In 1394, a group of French vintners or winemakers developed a continuous method for making vinegar, which is called the Orleans method. In this method, oak barrels were used as fermentation vessels and the vinegar was siphoned off through a spigot at the bottom of the barrel. Approximately 15 percent of the vinegar was left behind, which contained the mother of vinegar and its concentrated bacteria floating on top. A new batch of cider or wine was then carefully added to the barrel, which was quick started by the remaining vinegar.

The French vintners formed a guild of master vinegar makers. By using the Orleans method, they were better able to supply the profitable vinegar market.

Throughout history the antiseptic nature of vinegar has been used to clean and disinfect the wounds of soldiers and; therefore, speed up wound healing. Apple cider vinegar was used to this effect during the American Civil War and as late as World War I.

It’s reported that Louis XIII of France (1601-1643) paid 1.3 million francs for the vinegar his army used to cool the cannons during just one of his many battles. Vinegar, when applied to the hot iron cannons, cooled them and also helped clean the surface metal while inhibiting rust formation.

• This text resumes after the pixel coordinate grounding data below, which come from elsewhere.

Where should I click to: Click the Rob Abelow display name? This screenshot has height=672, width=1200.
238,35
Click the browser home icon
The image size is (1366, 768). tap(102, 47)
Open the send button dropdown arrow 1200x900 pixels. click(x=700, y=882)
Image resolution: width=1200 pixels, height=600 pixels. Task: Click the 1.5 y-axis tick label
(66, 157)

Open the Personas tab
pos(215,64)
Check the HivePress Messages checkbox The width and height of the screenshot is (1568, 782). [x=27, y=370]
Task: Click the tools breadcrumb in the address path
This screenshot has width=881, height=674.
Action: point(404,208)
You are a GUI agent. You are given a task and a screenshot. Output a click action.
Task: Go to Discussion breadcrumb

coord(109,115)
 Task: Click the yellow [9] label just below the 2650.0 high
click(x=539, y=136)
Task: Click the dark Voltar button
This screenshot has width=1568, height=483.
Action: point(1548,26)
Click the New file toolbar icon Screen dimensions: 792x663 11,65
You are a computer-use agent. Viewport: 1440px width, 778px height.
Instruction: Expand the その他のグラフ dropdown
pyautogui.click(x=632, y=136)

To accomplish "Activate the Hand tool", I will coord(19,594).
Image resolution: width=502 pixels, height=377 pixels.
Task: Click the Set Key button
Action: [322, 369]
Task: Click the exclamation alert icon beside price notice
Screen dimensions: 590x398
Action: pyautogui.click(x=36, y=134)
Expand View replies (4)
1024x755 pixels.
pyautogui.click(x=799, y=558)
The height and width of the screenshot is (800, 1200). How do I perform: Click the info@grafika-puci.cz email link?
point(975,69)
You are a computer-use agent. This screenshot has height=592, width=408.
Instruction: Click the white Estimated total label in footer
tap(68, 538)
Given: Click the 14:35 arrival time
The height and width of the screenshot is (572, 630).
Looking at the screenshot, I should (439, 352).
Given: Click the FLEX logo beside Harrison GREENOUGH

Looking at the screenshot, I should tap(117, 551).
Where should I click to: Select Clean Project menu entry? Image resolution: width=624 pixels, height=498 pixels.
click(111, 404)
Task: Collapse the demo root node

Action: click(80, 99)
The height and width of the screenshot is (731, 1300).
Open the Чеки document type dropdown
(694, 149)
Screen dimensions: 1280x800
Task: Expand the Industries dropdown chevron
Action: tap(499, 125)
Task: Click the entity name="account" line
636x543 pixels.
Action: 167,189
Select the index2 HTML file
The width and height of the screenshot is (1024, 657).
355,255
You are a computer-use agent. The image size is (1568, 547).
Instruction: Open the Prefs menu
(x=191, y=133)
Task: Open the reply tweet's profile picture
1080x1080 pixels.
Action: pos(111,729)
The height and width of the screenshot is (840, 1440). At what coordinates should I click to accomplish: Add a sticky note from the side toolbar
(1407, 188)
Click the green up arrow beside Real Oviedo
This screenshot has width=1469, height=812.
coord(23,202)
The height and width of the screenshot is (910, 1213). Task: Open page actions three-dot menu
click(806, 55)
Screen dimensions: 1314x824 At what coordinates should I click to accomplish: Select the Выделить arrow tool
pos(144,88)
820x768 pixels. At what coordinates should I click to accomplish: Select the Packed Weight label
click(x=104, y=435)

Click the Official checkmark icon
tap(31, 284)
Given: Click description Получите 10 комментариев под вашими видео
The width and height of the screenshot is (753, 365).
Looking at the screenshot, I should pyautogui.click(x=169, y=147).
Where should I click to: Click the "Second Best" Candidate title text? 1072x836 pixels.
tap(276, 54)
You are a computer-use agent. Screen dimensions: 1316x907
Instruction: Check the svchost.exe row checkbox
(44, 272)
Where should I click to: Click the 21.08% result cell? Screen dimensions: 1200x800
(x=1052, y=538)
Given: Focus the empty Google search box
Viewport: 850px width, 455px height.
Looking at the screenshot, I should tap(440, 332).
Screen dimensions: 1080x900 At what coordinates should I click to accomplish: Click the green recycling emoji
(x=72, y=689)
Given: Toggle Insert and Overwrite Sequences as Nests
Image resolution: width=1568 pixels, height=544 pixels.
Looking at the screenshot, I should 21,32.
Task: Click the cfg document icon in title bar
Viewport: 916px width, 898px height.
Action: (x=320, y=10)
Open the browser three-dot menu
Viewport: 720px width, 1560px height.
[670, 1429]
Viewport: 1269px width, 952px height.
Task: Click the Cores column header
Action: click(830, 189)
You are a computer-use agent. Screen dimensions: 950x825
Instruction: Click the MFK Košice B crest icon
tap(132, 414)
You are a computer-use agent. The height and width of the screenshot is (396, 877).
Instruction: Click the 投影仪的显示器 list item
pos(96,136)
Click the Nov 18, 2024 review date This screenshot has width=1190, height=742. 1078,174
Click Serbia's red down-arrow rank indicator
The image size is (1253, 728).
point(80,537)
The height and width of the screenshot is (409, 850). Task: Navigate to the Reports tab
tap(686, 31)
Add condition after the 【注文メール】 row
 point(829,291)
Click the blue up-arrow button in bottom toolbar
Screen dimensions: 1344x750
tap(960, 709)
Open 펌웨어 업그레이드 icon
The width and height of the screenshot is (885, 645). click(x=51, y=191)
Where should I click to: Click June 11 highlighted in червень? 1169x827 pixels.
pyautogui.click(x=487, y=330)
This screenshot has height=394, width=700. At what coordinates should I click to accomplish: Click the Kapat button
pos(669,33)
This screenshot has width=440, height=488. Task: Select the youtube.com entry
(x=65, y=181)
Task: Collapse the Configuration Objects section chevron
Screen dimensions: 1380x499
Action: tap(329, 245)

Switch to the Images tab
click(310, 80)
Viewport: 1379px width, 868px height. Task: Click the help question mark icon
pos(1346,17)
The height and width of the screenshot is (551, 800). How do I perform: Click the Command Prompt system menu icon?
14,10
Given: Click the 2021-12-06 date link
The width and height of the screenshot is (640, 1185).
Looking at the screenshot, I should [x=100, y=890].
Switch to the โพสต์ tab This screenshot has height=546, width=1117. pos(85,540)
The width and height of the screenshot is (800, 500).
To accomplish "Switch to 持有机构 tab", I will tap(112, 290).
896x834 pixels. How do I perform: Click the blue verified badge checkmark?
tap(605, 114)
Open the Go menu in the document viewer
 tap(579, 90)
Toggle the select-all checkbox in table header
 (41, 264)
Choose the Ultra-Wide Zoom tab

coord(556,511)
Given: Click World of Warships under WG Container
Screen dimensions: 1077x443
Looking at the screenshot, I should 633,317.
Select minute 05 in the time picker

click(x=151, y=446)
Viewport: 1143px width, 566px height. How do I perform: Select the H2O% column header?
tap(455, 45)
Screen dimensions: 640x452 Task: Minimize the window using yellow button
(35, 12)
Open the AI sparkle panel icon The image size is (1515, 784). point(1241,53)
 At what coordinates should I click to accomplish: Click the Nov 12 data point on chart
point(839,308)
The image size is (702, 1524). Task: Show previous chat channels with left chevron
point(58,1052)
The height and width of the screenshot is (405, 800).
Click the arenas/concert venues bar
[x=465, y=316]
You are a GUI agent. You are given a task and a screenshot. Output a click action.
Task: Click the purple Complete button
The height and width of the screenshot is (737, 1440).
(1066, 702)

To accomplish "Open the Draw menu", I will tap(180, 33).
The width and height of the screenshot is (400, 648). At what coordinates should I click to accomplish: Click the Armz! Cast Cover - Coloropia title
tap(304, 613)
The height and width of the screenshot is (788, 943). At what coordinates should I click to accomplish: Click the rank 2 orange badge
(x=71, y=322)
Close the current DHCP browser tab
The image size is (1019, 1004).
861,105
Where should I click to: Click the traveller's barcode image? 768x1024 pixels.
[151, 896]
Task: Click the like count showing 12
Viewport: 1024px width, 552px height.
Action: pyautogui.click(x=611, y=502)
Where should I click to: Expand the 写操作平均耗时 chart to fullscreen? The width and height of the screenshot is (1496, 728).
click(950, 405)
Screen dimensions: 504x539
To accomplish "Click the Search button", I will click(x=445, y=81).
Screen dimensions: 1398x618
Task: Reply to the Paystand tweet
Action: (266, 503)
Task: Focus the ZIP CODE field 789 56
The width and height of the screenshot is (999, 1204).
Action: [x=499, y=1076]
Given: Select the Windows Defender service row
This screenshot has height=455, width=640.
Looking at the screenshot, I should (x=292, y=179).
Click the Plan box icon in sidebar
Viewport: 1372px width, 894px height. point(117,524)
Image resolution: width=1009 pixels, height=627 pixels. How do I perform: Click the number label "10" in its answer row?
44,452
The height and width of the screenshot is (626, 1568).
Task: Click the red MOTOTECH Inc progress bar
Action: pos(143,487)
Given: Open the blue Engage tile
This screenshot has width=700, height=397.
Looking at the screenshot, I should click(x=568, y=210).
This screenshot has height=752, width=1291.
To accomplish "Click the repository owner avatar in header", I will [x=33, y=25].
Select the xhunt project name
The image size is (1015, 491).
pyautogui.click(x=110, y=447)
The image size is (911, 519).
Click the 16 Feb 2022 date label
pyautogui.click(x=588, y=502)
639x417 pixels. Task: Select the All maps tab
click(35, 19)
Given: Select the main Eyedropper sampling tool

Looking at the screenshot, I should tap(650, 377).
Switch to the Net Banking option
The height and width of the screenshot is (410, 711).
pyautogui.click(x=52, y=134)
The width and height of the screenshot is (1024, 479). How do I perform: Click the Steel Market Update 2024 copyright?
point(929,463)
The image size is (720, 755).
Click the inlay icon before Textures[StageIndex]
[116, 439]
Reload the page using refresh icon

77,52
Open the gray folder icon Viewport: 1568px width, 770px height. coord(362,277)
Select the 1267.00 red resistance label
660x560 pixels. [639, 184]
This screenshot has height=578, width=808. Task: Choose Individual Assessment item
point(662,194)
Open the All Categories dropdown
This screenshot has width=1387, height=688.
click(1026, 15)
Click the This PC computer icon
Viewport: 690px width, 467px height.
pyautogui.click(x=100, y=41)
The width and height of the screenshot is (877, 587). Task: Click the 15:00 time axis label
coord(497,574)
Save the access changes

During the Middle Ages vinegar was well known to the European alchemists of the time. By pouring it over lead, they made a sweet tasting substance called sugar of lead. It was used well into the 19th century to smooth and sweeten a harsh cider. But lead acetate is also very poisonous and it caused the death of many European cider drinkers. This is why vinegar should never be stored in metallic containers made from iron, copper, lead, or lead crystal.

The vinegar industry in Europe flourished during the Renaissance. Many flavored vinegars were made with assorted herbs, spices, fruits and even flowers.

Vinegar has been the mainstay of many folk recipes, which have been handed down for generation after generation.

By the eighteenth century there were over one hundred varieties of infused vinegars available.

In the 18th century vinegar-soaked sponges were held to the nose to offset the foal odor of raw sewage and the lack of indoor plumbing. Small silver boxes called vinaigrettes were used to carry these sponges. They were also stored in special compartments in the heads of walking canes.

Twenty-first century industry uses vinegar in a range of different ways; vinegar is used to reduce microorganisms in slaughter houses and poultry plants to the cleaning of equipment in the construction industry.